Kann man nach der Rettungssanitäter Ausbildung direkt anfangen zu arbeiten?

4 Antworten

Vom Fragesteller als hilfreich ausgezeichnet

Hi,

Da ich gelesen habe, dass diese Ausbildung keine staatlich anerkannte Ausbildung ist, frage ich mich, ob man nach der Ausbildung, was 3-6 Monate in Vollzeit dauert, direkt anfangen kann zu arbeiten.

Thema Anerkennung: der Rettungssanitäter ist keine Berufsausbildung, sondern lediglich eine Qualifikation.

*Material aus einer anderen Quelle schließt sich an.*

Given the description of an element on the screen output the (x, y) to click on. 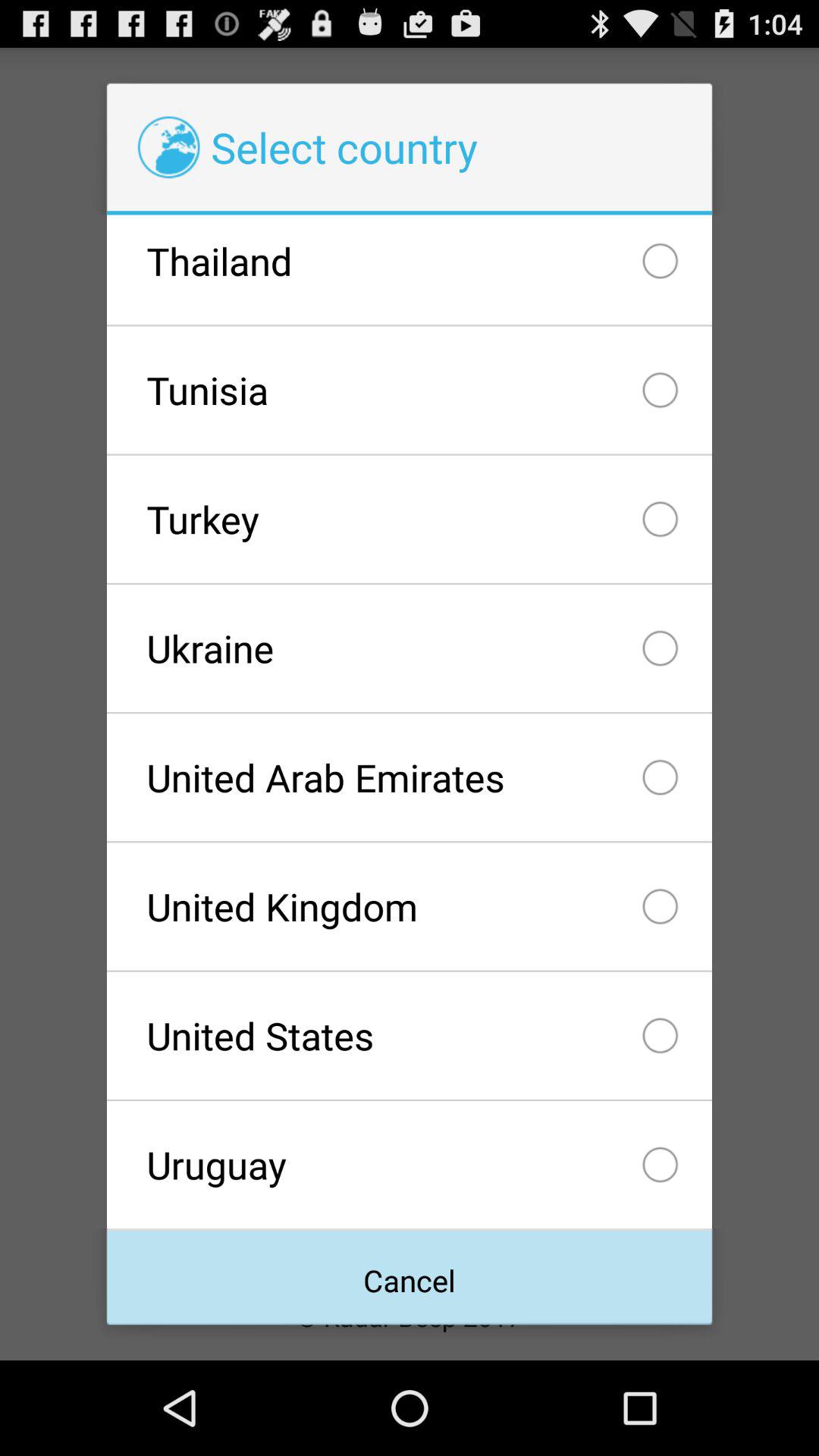
jump until ukraine icon (409, 648)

"Staatlich anerkannt" ist er de facto schon, zum einen, da es eine bundesweite Empfehlung bzw. eine Muster-Ausbildungs- und Prüfungsverordnung des Ausschusses Rettungswesen gibt, zum anderen gibt es in einigen Bundesländern landesrechtliche Ausbildungs- und Prüfungsverordnungen.

Der fehlende Status als Berufsausbildung hat keinen Einfluss auf die tatsächliche Tätigkeit im Rettungsdienst (die problemlos möglich ist), sondern lediglich hinsichtlich Weiterbildungschancen wie auch die fehlende Möglichkeit einer Umschulung.

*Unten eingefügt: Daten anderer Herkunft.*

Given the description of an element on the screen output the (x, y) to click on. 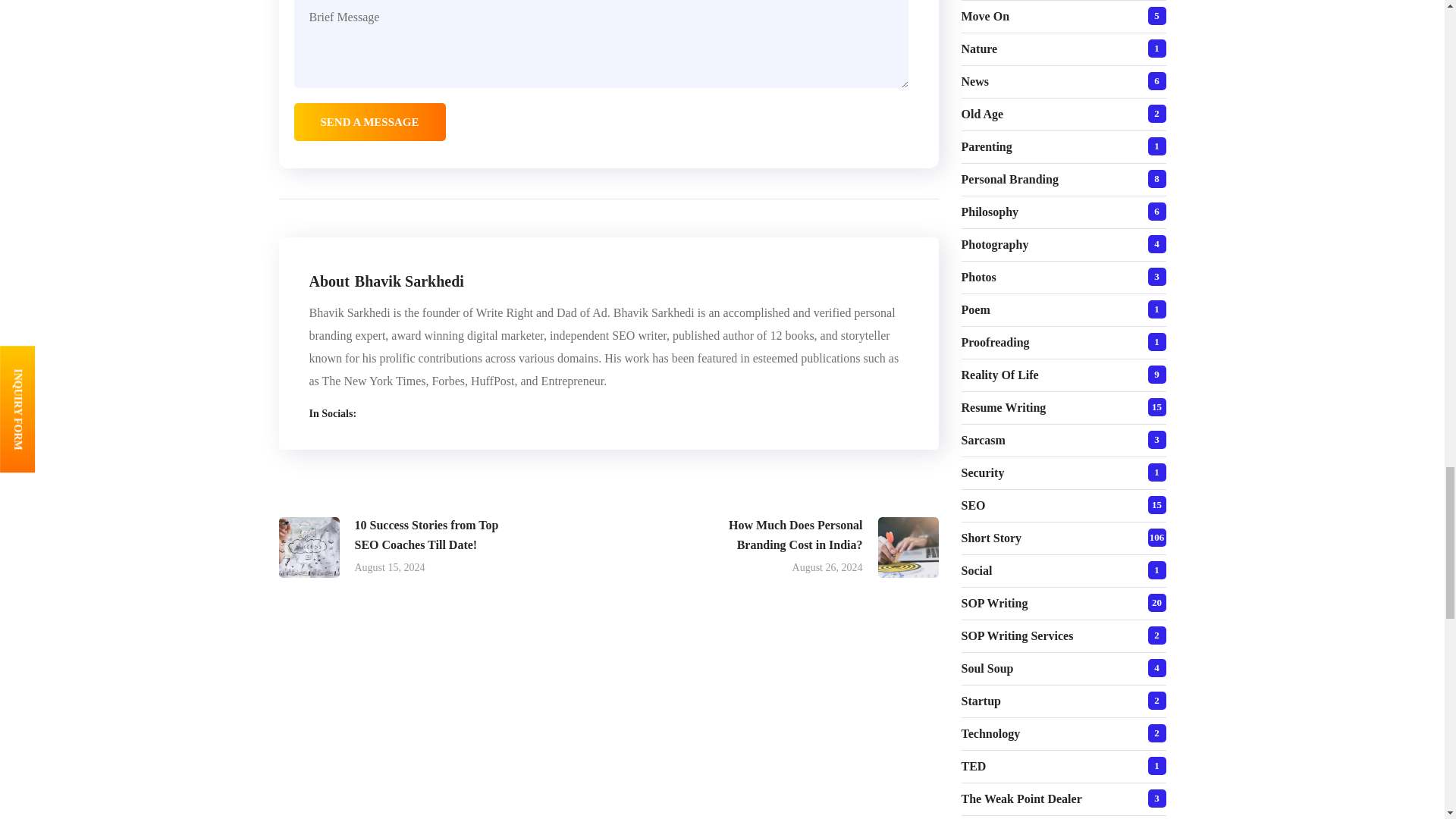
How Much Does Personal Branding Cost in India? (821, 547)
10 Success Stories from Top SEO Coaches Till Date! (396, 547)
SEND A MESSAGE (369, 121)
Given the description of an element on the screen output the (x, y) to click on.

Thema Beschäftigung: sobald man die Urkunde in der Hand hält, darf man entsprechend des jeweiligen Landesrettungsdienstgesetzes eingesetzt werden und damit natürlich auch prinzipiell arbeiten.

Wie RedPanther schon gesagt hat: eine gewisse Einarbeitungszeit ist allerdings durchaus üblich - das umfasst zum einen notwendige Einweisungen in Medizinprodukte, ggf. eine Teilnahme an der örtlichen Fortbildung und ggf. auch Dienste als "Dritter Mann".

Ein Einsatz in der Notfallrettung erfolgt typischerweise erst dann, wenn die Grundlagen sicher sitzen - das bedeutet in der Regel, dass man eine Zeit lang ausschließlich im Krankentransport eingesetzt wird und unter Umständen auch zusätzliche Praktikantenschichten auf dem RTW absolviert. Das ist aber - wie vieles im Rettungsdienst - lokal unterschiedlich.

Und wenn ja, wie sieht der Einstiegsgehalt dabei aus? (Ich frage wegen den ganzen Ausbildungskosten wie Führerschein, Ausbildungsgebühren...)

Abhängig vom Arbeitgeber - grob kann man zwischen 2000 - 2500 € brutto als Einstiegsgehalt rechnen, bei den Hilfsorganisationen und kommunalen Rettungsdiensten liegt es eher im oberen Bereich der Spanne (~ 2300 - 2400 € brutto).

Hinzu kommen Schichtzulagen wie Sonn-, Feiertags- und Nachtzuschläge, ggf. eine Wechselschichtzulage und ggf. ausbezahlte Überstunden (z.B. durch Zusatzdienste). Die Höhe der Zulagen variiert nicht nur von Arbeitgeber zu Arbeitgeber, sondern eben auch vom dienstplanmäßigen Einsatz.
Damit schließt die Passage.